Write something that has to do with: under the table.
We've gone sailing past his third birthday and one of Max's favorite places remains under the table - whether we're at home or at our coffee shop. Only difference now is that he tends to hit his head more often.
Got some more wood to the house this morning as it was another frigid day. Things are expected to warm up to more reasonable temperatures by Wednesday or Thursday. Which I'm very much looking forward to.
Tonight's overnight low of -10? Less so.
The pub wasn't as busy as I'd hoped it would be, but I still figured it was noisy and crowded enough to serve my purpose. I found an empty booth along the wall opposite the entrance and slid onto my seat. A waitress materialized faster than I expected and I ordered a pitcher of their cheapest beer and two empty glasses to keep it company.
I took off my jacket, placed it on the bench beside me, and picked up a greasy menu to give my hands something to do while I waited. A quick glance at its contents confirmed that my decision to eat before arriving was a good one.
The beer and my guest arrived at the same time, which I'm certain was no coincidence. He gave her a big smile and an overly enthusiastic thank you (especially considering that he hadn't ordered, nor would he be paying for it) and she brushed him off with practiced ease.

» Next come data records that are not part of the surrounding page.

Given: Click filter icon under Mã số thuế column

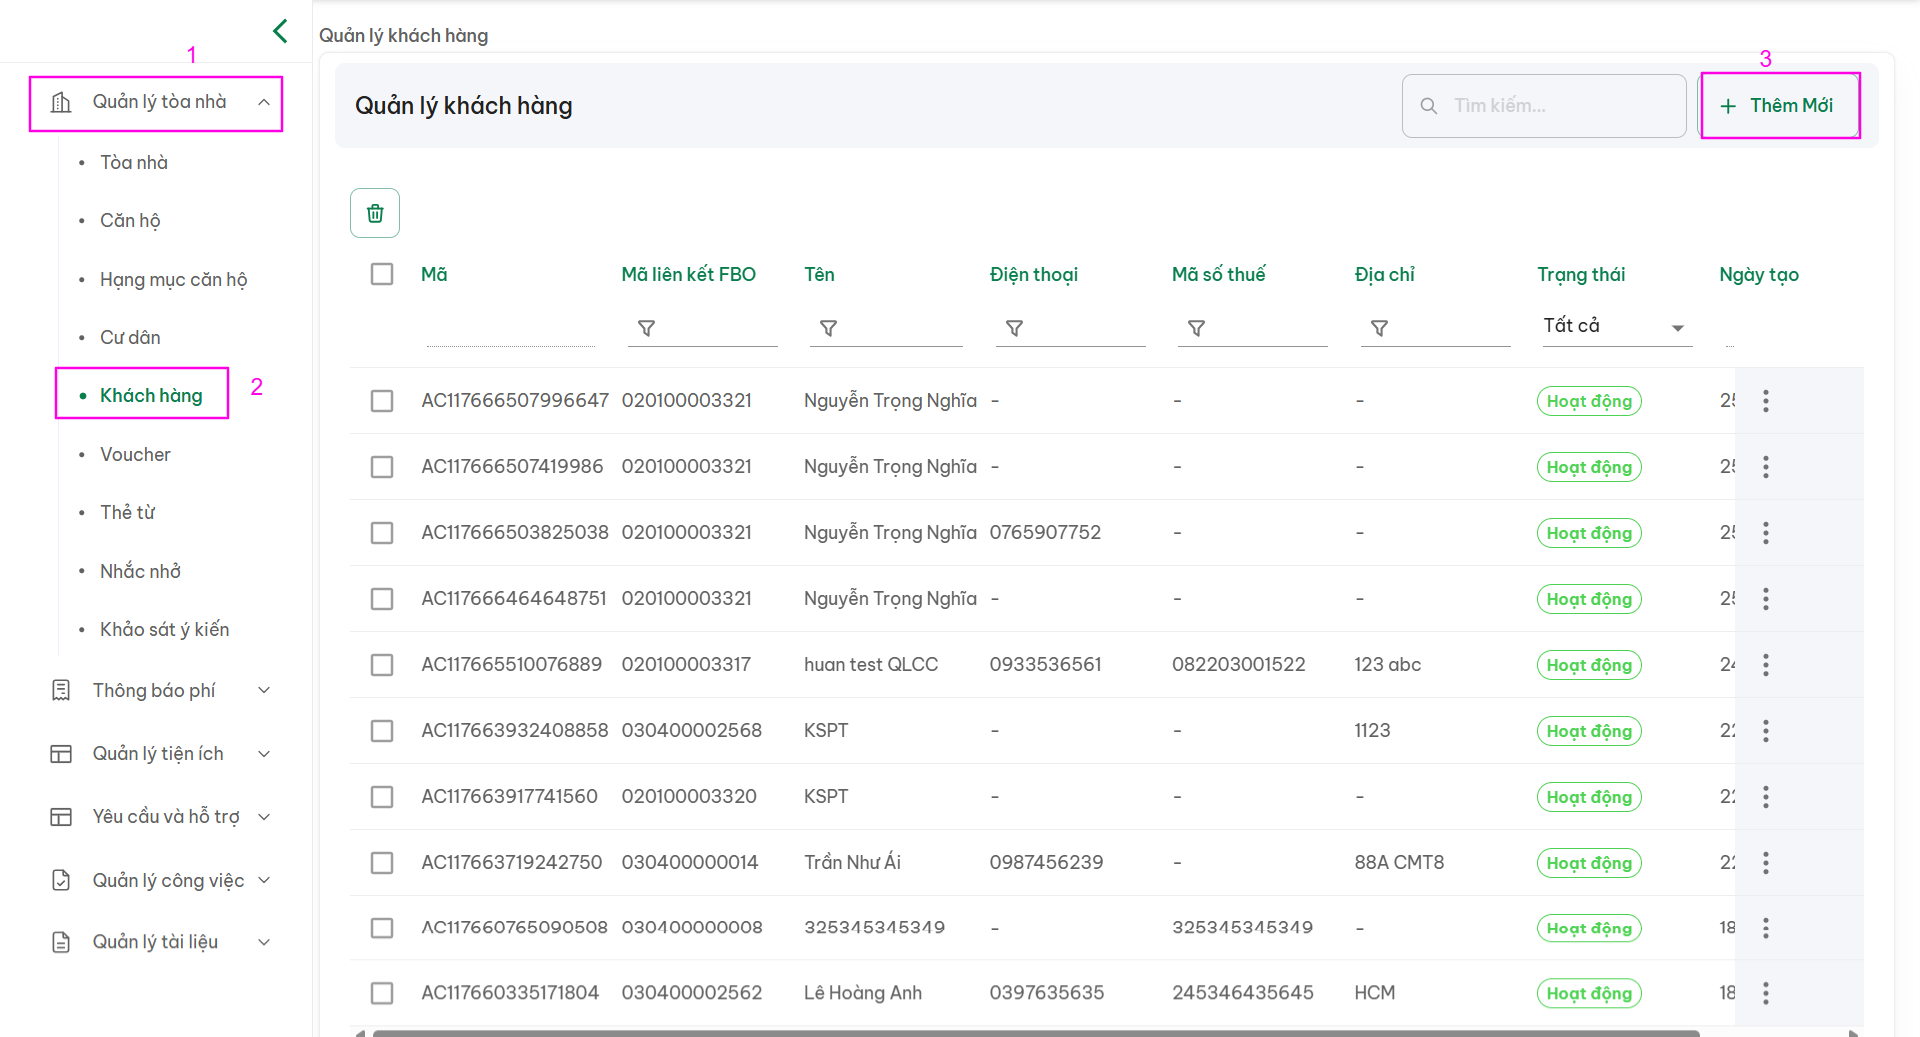Looking at the screenshot, I should coord(1196,328).
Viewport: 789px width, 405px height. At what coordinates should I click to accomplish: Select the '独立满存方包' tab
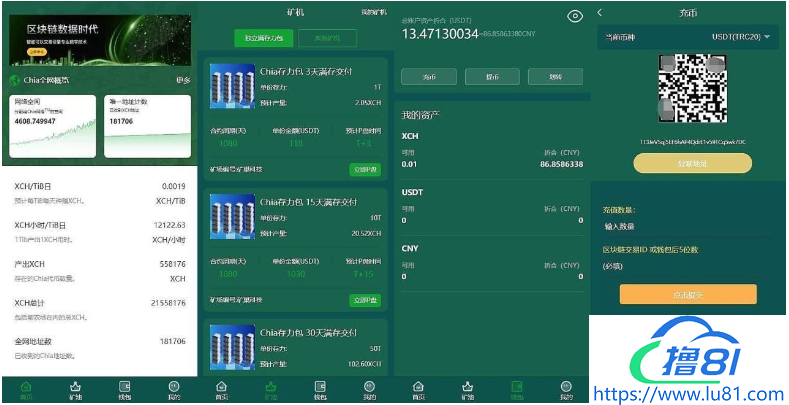coord(264,39)
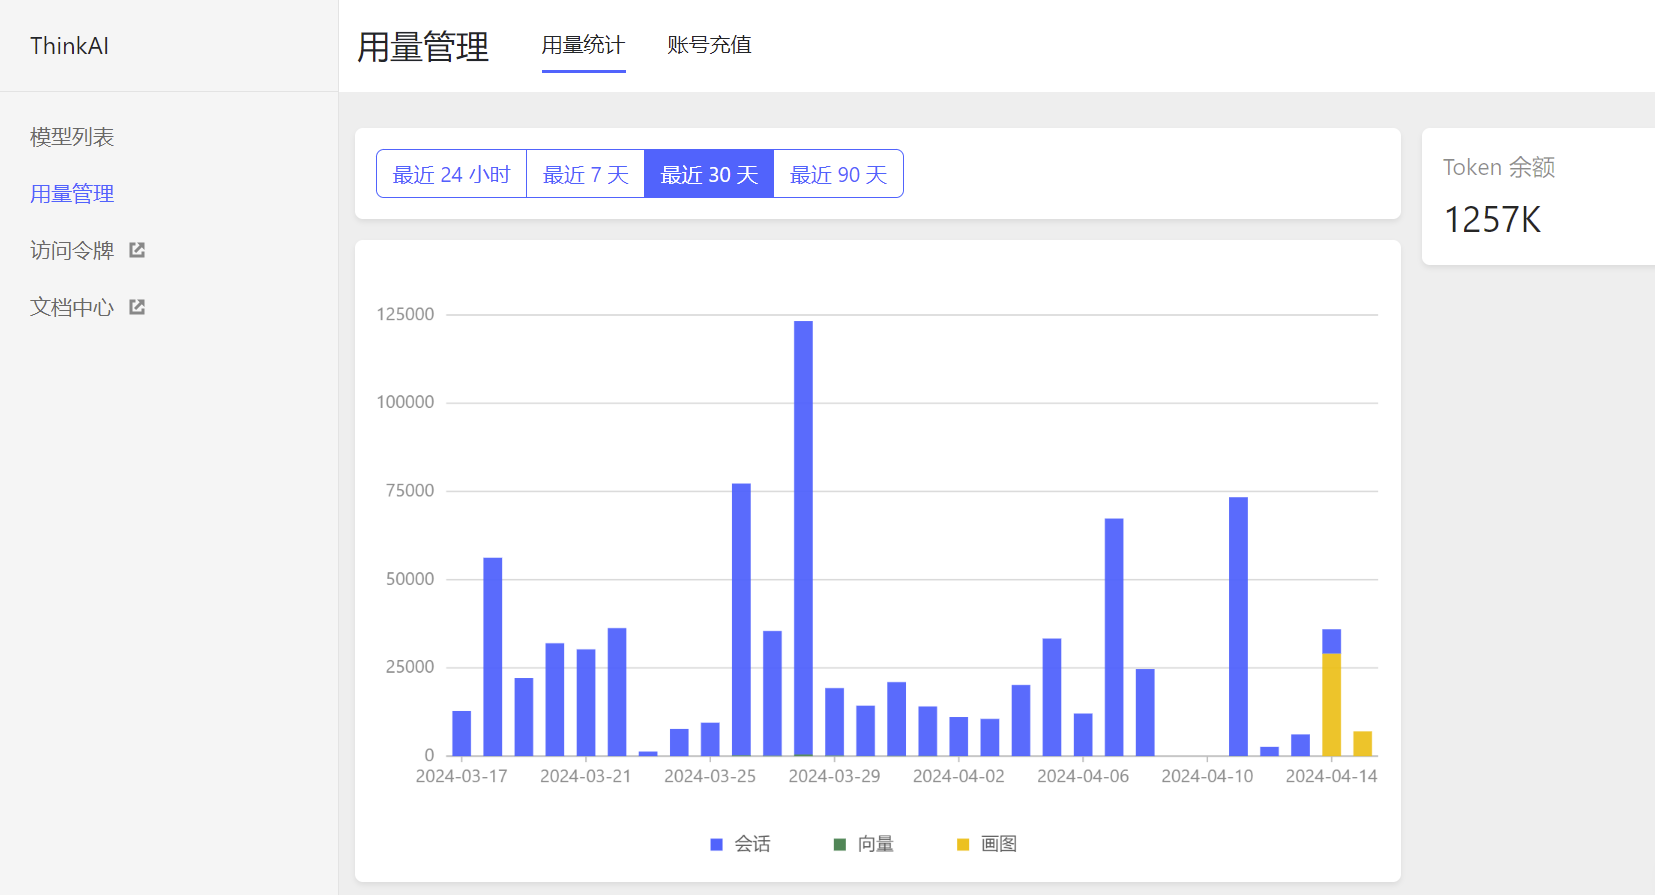The height and width of the screenshot is (895, 1655).
Task: Open the 文档中心 sidebar link
Action: pyautogui.click(x=72, y=308)
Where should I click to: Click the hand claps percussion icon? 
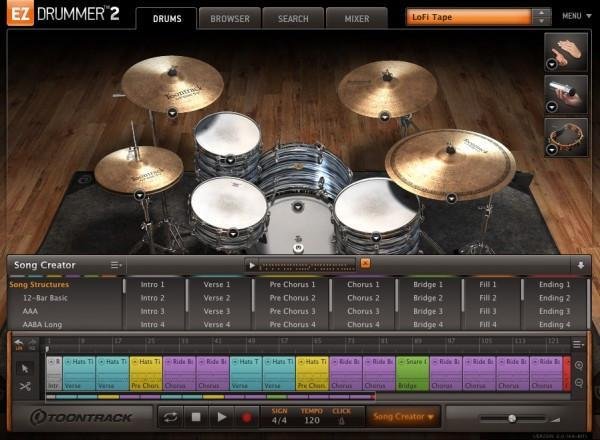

"Evening Charlie," he said as he poured himself (and not me) a glass. "What do you want?"
"Hi Skip," I said, dropping my hands to my lap (let him have the swill). "The usual."
"You got the money?" he asked before taking a rather large sip. He made a pained face (that I found satisfying to an embarrassing degree) but said nothing about the beer. Instead: "Make it quick. I got places I need to be."
"Sure." I pulled a thick envelope from my jacket pocket then froze. I didn't make the rookie mistake of looking around to see if anyone was watching, but it was terribly tempting. "You came by yourself, right?"
"Don't be stupid," he said with a genuine look of disgust. "You know I don't have anybody to bring with me."
"Right," I said with an uneasy smile and stuffed the envelope back into the depths of my jacket. "My bad, my bad."
"What's the hold up, man?" I could practically feel his fingers grasping at the air under our table. "Hand it over so I can get out of here."
"Sorry, Skip." I scanned the room then, slowly (because screw him or her or whoever - they weren't getting anything from me that night). "Change of plans."